**GOAL OF THE EXERCISE**
Only these lines of the data below are wanted: the one with "รอกเครน (780, 2399)", the one with "เครนเหนือศีรษะ (11) (753, 359)", and any lines between them, each repeated exactly.

**MATERIAL PROVIDED**
* * * * * * *

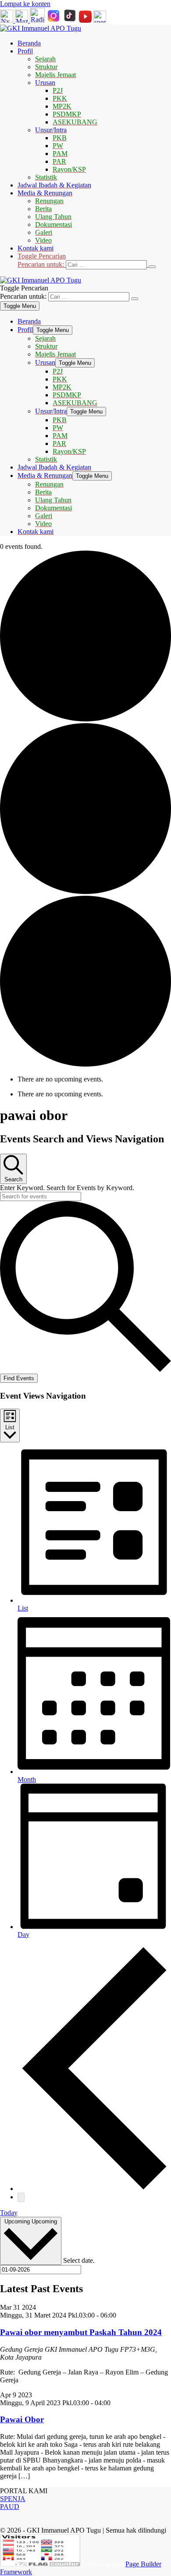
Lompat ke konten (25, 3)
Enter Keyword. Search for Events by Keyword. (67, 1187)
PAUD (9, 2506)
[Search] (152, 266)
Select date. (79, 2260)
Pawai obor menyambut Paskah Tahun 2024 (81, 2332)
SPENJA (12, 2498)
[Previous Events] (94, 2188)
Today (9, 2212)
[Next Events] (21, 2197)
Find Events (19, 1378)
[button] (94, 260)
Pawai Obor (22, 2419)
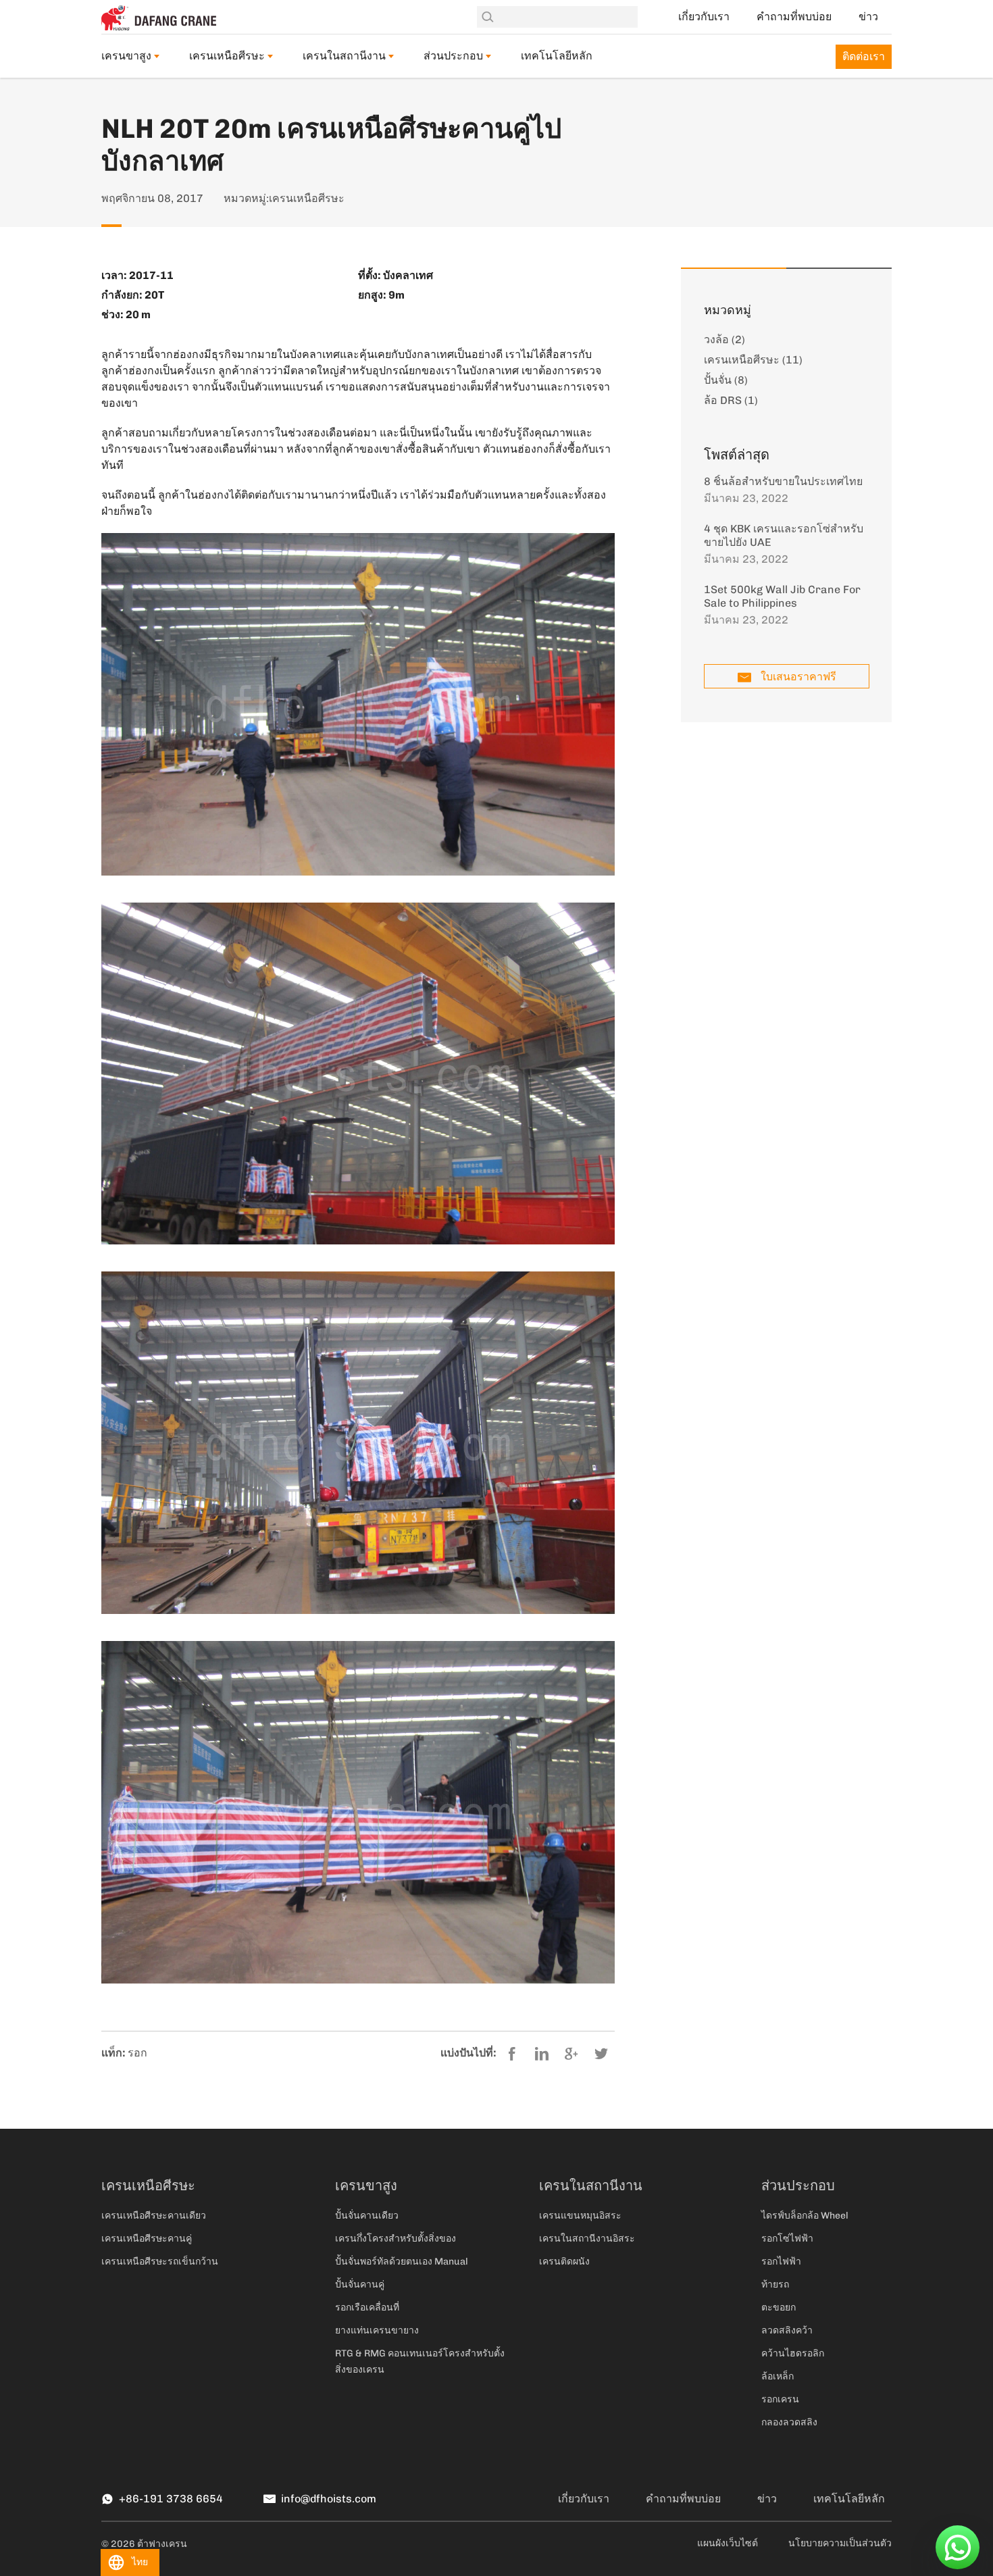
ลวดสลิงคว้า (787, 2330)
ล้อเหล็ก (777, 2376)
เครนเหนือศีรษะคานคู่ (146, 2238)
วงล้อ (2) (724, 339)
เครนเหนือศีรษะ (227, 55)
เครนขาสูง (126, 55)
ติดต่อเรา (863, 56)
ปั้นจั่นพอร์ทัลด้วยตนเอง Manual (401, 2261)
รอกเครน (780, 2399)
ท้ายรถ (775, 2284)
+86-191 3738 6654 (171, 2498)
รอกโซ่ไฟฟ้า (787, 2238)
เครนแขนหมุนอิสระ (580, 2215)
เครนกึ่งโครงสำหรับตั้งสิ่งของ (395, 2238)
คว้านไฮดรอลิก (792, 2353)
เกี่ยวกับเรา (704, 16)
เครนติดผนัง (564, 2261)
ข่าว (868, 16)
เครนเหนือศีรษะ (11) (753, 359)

* * * * * * *

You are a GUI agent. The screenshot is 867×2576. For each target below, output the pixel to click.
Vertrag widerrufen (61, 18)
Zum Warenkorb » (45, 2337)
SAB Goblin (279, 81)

* * * * * * *

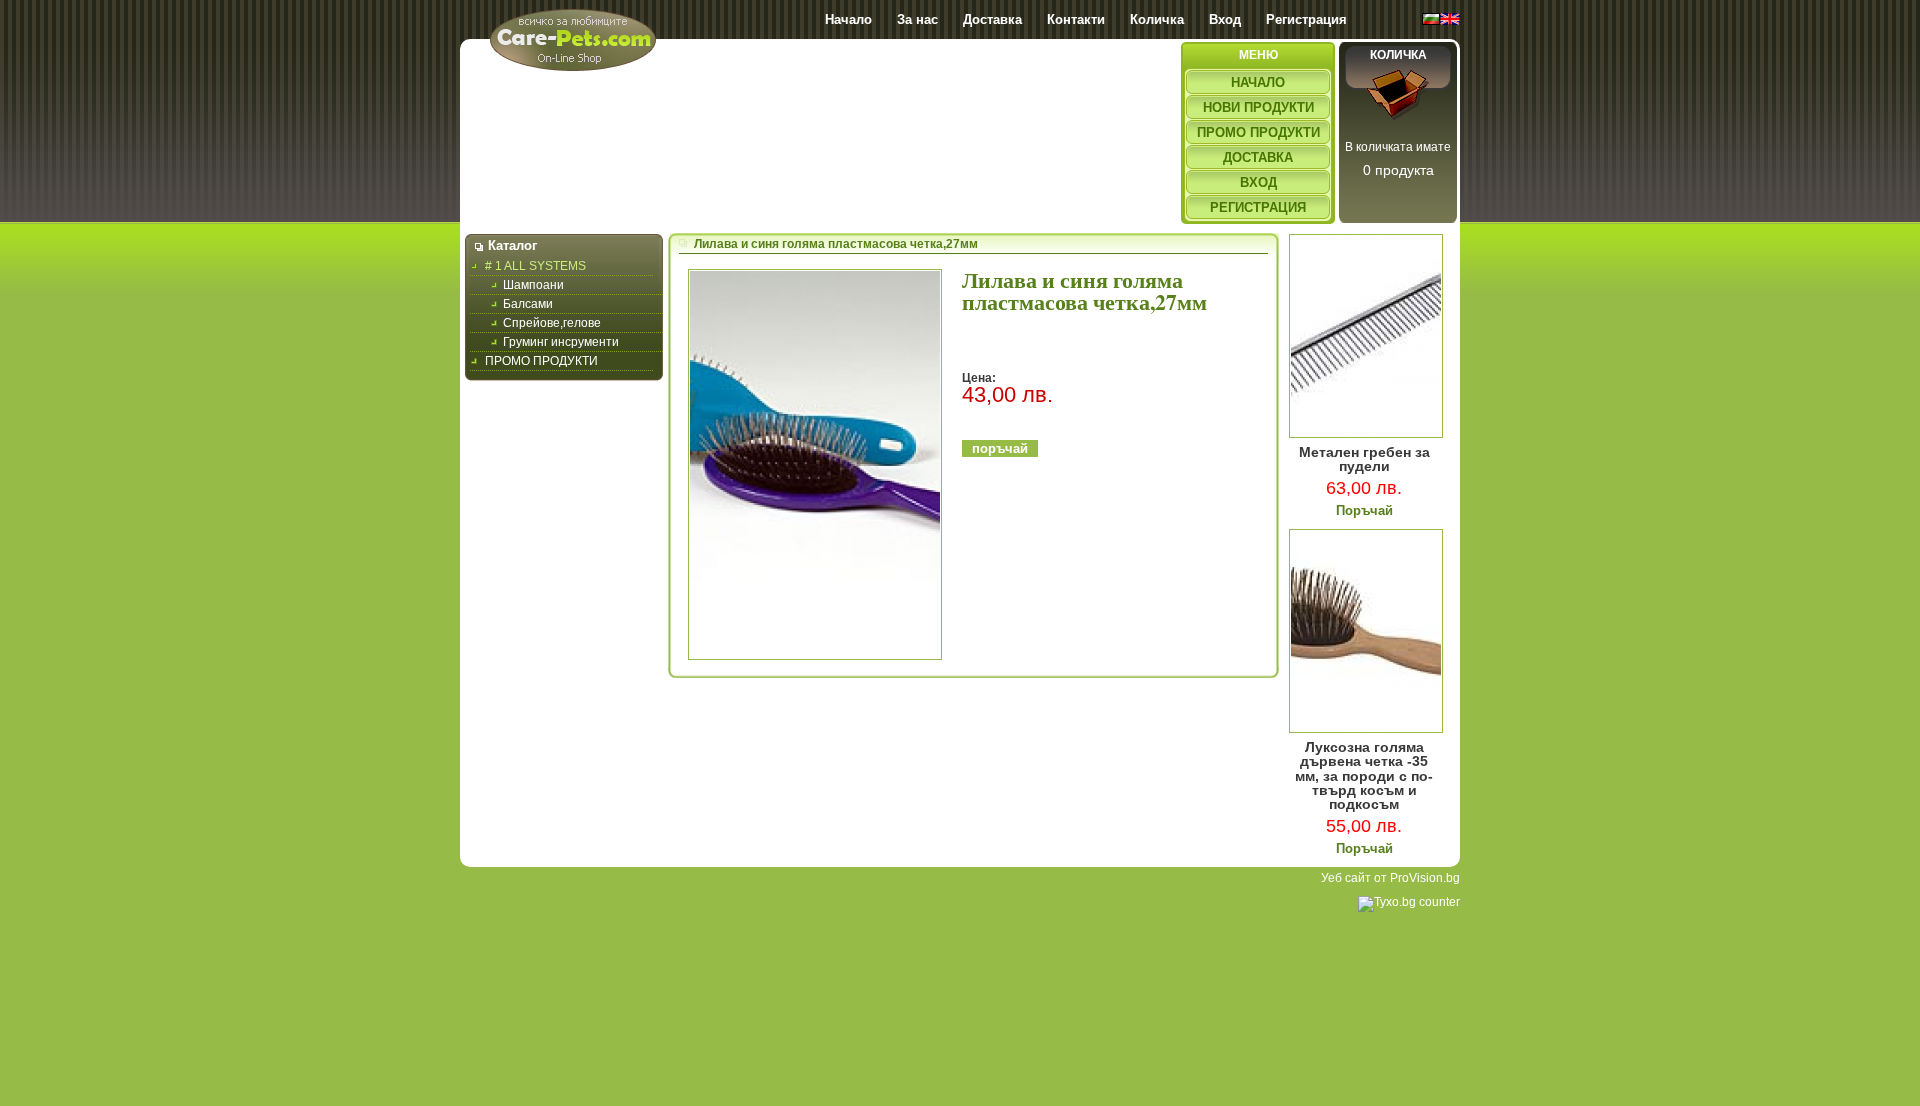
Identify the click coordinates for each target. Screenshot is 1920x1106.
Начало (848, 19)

* * * * * * *

**ANSWER**
รอกเครน (780, 2399)
ท้ายรถ (775, 2284)
+86-191 3738 6654 (171, 2498)
รอกโซ่ไฟฟ้า (787, 2238)
เครนแขนหมุนอิสระ (580, 2215)
เครนกึ่งโครงสำหรับตั้งสิ่งของ (395, 2238)
คว้านไฮดรอลิก (792, 2353)
เกี่ยวกับเรา (704, 16)
เครนติดผนัง (564, 2261)
ข่าว (868, 16)
เครนเหนือศีรษะ (11) (753, 359)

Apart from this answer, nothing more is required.